The Erase and Dup family of built-in functions

Two families of ‘stack manipulation’ functions have been added. The dup-family are useful for duplicating all or some of the arguments they are passed. The erase-family are useful for discarding all or some of the arguments they are passed.

dupAll( V1, ..., Vn ) returns ( V1, ... Vn, V1, ... Vn )
dupFirst( V1, ..., Vn ) returns ( V1, ... Vn, V1 )
dupAllButFirst( V1, ..., Vn ) returns ( V1, ... Vn, V2, ... Vn )
dupLast( V1, ..., Vn ) returns ( V1, ... Vn, Vn )
dupAllButLast( V1, ..., Vn ) returns ( V1, ... Vn, V1, ... Vn-1 )
dupLeading( V1, ..., Vn, k ) returns ( V1, ..., Vn, V1, ... Vk )
dupAllButLeading( V1, ..., Vn, k ) returns ( V1, .. Vn, Vk+1 ... Vn )
dupTrailing( V1, ..., Vn, k ) returns ( V1, ... Vn, Vn-k+1, ... Vn)
dupAllButTrailing( V1, ... Vn, k ) returns ( V1, ... Vn, V1, ... Vn-k )

eraseAll( V1, ..., Vn ) returns ()
eraseFirst( V1, ..., Vn ) returns ( V2, ..., Vn )
eraseLast( V1, ..., Vn ) returns ( V1, ..., Vn-1 )
eraseAllButFirst( V1, ..., Vn ) returns ( V1 )
eraseAllButLast( V1, ..., Vn ) returns ( Vn )
eraseLeading( V1, ..., Vn, k ) returns ( Vk+1, ... Vn )
eraseTrailing( V1, ..., Vn, k ) returns ( V1, ..., Vn-k )
eraseAllButLeading( V1, ..., Vn, k ) returns ( V1, ... Vk )
eraseAllButTrailing( V1, ..., Vn, k ) returns ( Vn-k+1, ... Vn )

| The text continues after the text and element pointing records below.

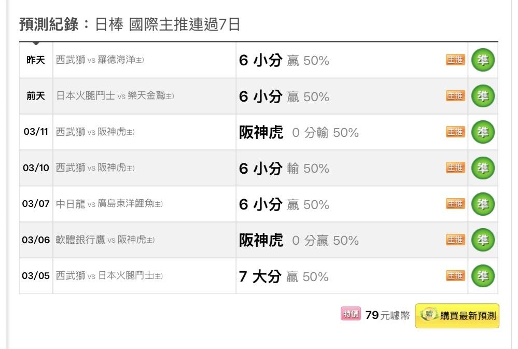Click the green 準 icon for 03/10
This screenshot has height=349, width=518.
click(483, 168)
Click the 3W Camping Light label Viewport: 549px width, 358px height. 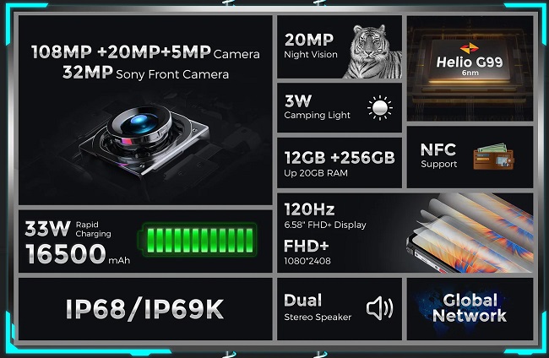(x=317, y=107)
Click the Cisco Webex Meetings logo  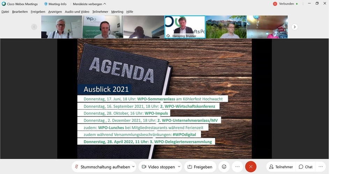(3, 4)
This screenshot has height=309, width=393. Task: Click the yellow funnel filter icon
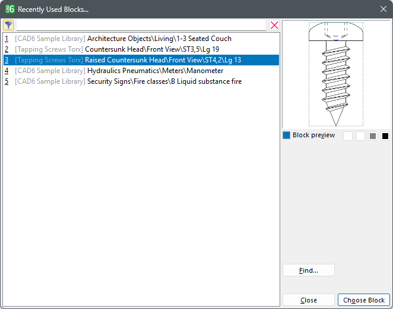click(8, 25)
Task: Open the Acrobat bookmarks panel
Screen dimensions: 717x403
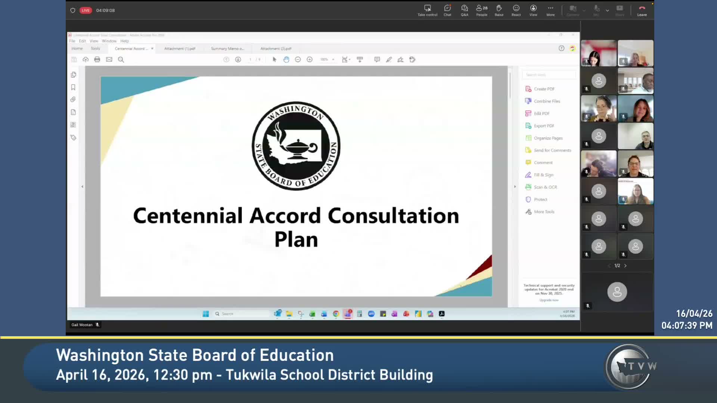Action: (73, 87)
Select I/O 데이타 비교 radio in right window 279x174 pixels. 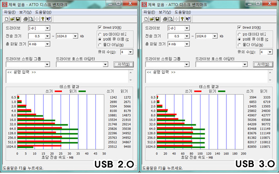click(239, 34)
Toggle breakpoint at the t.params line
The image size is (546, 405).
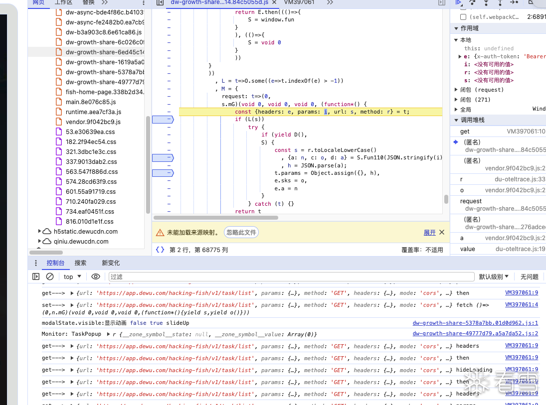[x=163, y=173]
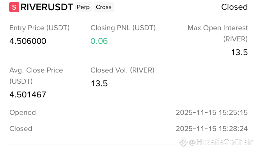Open the @HuzaifaOnChain watermark handle
This screenshot has height=150, width=257.
click(222, 142)
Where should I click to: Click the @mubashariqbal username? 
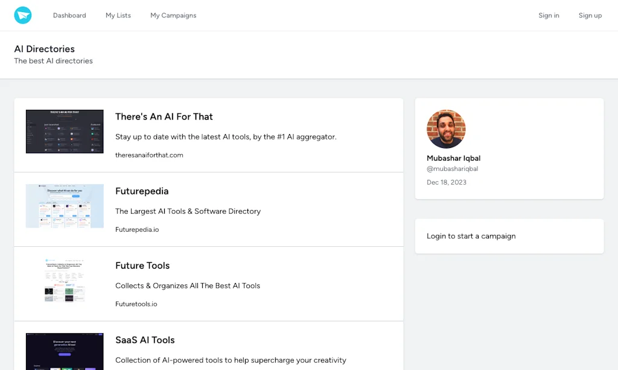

gvmtest: New Virtual Machine Test Tool

The gvmtest tool is only intended for testing the implementation of the C++ API to first class GVMs. It allows stack inspection, heap inspection, manual code generation and compilation.

The available commands are listed below:

<compile> GNX </compile>
<code> INSTRUCTION* </code>

It is intended that this work contributes usefully towards the C++ API & integration with a Python module.

All Major Features documented

All the features listed on the overview.rst page are now expanded in their own short articles.

Under the hood

There are two architectural changes to Ginger in this version. Firstly the C++ Ginger virtual machine API has been significantly advanced, although remains incomplete. This was triggered by the implementation of the gvmtest tool.

Secondly, a general interface for managing C++ objects has been added. This was done in order to implement input and output streams. This means that arbitrary C++ classes can be added and manipulated in Ginger and managed by the garbage collector.

In addition there have been numerous refactorings & bug fixes.

  • Refactoring: Eliminating the use of C’s printf and related functions in favour of C++ stream i/o.
  • Removed some badly out of date documentation (README.rst for example)
  • Fixed linker issue that was cutting out self-registering built-ins.
  • Improved error messages in some VM instructions.
  • Calling local variables generated incorrect code, fixed.
  • Renamed some VM instructions so they are more obvious what they do.
  • Added new and more efficient VM call instructions.
  • Fixed defect in –debug=showcode arising from the data-pool change.
  • ginger-cli errors in exception catching fixed.
  • Now possible to exclude unwanted interpreter engines at compile time.